== Given exercise 1 ==
From the discussion of the football fair catch rule below, list every person identified by both a first and a last name.
== Given exercise 2 ==
Please write a further stretch of the discussion of the football fair catch rule below, picking up right after its final post.

== Text provided ==
I can’t find out when the fair catch rule was put into effect, but it’s not especially recent. According to here, Jake Scott had 6 fair catches in a game in 1970. I’m trying to find the stats for some of the players listed earlier to see if there’s a Fair Catch stat listed.

Did he grow up in Canada, maybe? There’s no such rule in the CFL.

This could be just when they started keeping track of Fair Catches, but the stats on Dick James records fair catches from the year 1963 and on, with no fair catches recorded earlier.

No, Pittsburgh.

Who_me?, I poked around that site and it seems to be consistent that only since 1963 have fair catches been kept track of. So, that’s at least the earliest I can document fair catches, anyway, at this point.

Also, RealityChuck, that was a great article. I especially liked this tidbit:

You’ve already recieved some good answers, so I feel free to hijack.

I ran back kicks for my sophomore team in high school, then would change jerseys and be the varisty kick return guy as a sophomore. Two games a night. Then the regular JV game on Saturdays.

My high school career only lasted two years because of an achilles injury, but in probably well over 35-40 games running back kicks, I never called a fair catch. Yes, I got my ass kicked an awful lot, but hell man, it’s FOOTBALL!.

I hate the fair catch and all it stands for.

A good summation of the history of the “fair catch” in football can be found at Wikipedia.

In short, old English football rules included the notion of the “fair catch”, that is, a catch cleanly taken, allowing for an unobstructed opportunity to try for a kicked goal. This quaint notion still exists in American football, though I don’t think it’s been used in a long time in the NFL.

I don’t have a lot of time right now…gotta go play pinochle. But a quick search of my newspaper database shows that the fair catch rule was very much alive and well and used in the NFL in 1955. That year the commissioner Bert Bell was going to propose that the rule be changed, as the device was so used that many times only three runbacks per game was normal. Boring.

If anyone has any specific questions, I’d be glad to go search newspapers(digitally) to get more info.

Just so–football has always had a fair catch rule! The original rationale was to allow an unobstructed kick of your own, and we see vestiges of this in the “free kick field goal” that NFL teams occasionally use after a fair catch in the waning moments of a half.

Over time the rule evolved a different purpose–to allow the kick receiver to avoid getting clobbered. It’s a classic example of Stephen Jay Gould’s premise that “historical origin need not match current utility”. But the rule has always been there.

Except in college football, in 1951. As the Wikipedia article notes, the NCAA dropped the fair catch for a year, then restored it when chaos ensued. However, when they restored it, they dropped the “free kick field goal”, so we no longer see that vestige of antiquity on the college gridiron.

IIRC, the wave was added to end the confusion that resulted from a returner raising his arm to block the sun from his eyes as the ball comes his way.

Had Wiki not waved its arm back and forth, I was going to cite MAS*H for an instance of a fair catch in the early 1950s.

== Available data ==
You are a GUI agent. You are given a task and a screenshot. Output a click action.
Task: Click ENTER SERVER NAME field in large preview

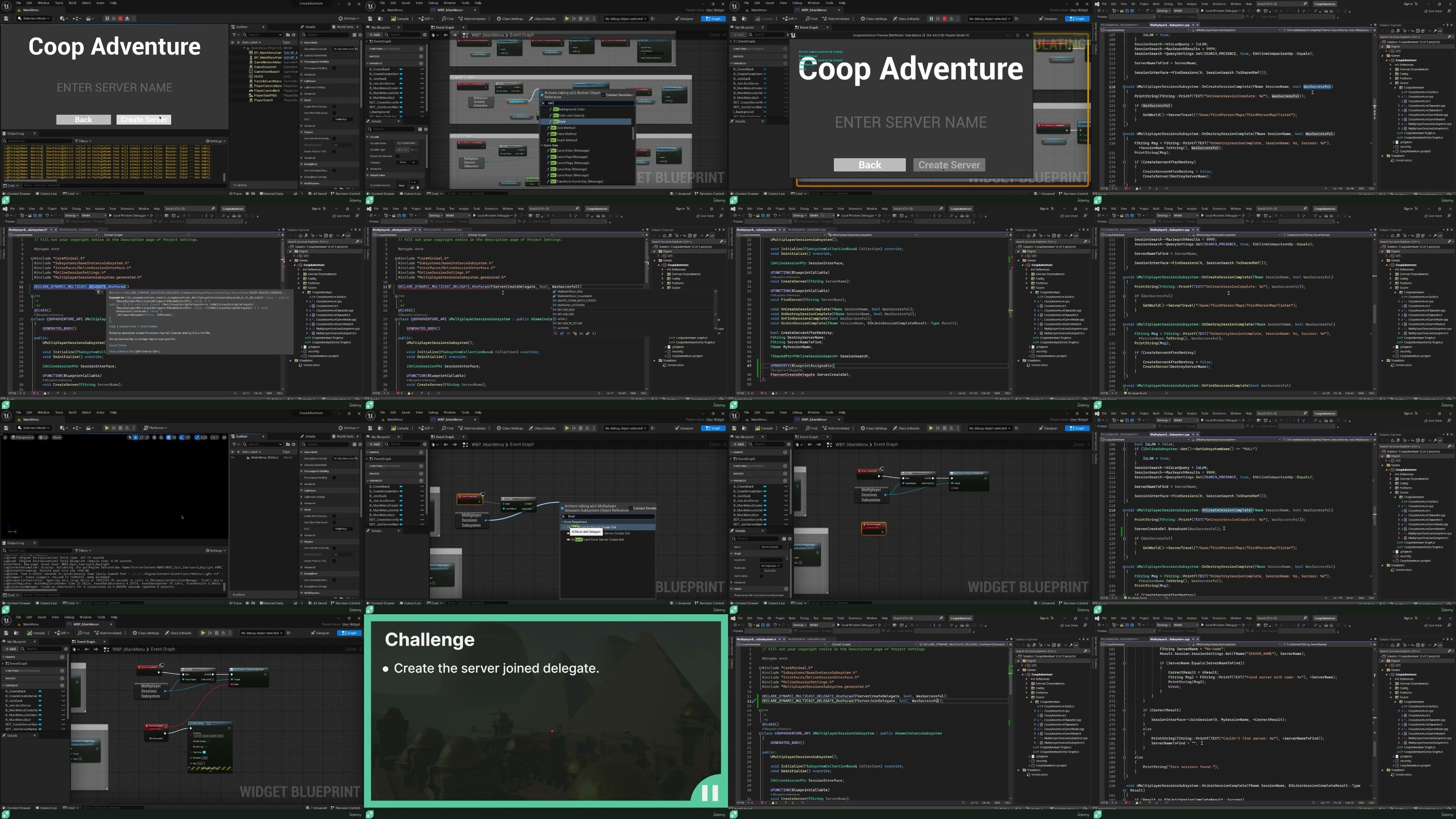tap(910, 122)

== Written reply 1 ==
Jake Scott
Dick James
Bert Bell
Stephen Jay Gould

== Written reply 2 ==
The mark in Rugby has evolved a lot. I saw a goal from a mark drop-kicked back in the early 70s; once upon a time they used to be place-kicked. Under the laws at the time (it governed conversion kicks after tries too) the ball was held off the ground while the kicker addressed it, and the kick couldn’t be charged until the ball was placed (as it had to be before boot met ball). There was a time when a drop-goal - goal kicked from any “random” drop-kick during play - was worth 4 points to the 3 of a goal from a mark. More often, the mark was a defensive measure. It earned no special privileges beyond the right to take a kick more or less without interruption; the non-kicking side could line up at the mark and the kick had to at least reach it (or there would be a scrum at the mark, with the ball awarded to the non-kicking side).

In the mid-70s the law was changed such that a player could call a mark only in his own half of the field, but the non-kicking side now had to retire ten yards. However, goals could no longer be kicked from marks or other “free kicks” (as distinct from “penalty kicks” - there are different grades of punishment for misdeeds).

As the law now stands a mark may only be awarded in the defending side’s 22-metre zone, but there is no longer a requirement to stand still to be awarded a mark; formerly it had to be done with both feet on the ground. There was a popular misapprehension that you had to make a visible mark with the heel of one foot. The call of “Mark!” has to coincide with the catching of the ball.

Further notes for comparison: The call is made when the ball is caught, not in advance. The catcher enjoys no protection while he is making the catch (because of the previous sentence); on the other hand, he can’t be tackled in any case before he has the ball in hand, and if he makes the catch while he is off the ground (as the law now allows) he can’t be touched before he returns to earth.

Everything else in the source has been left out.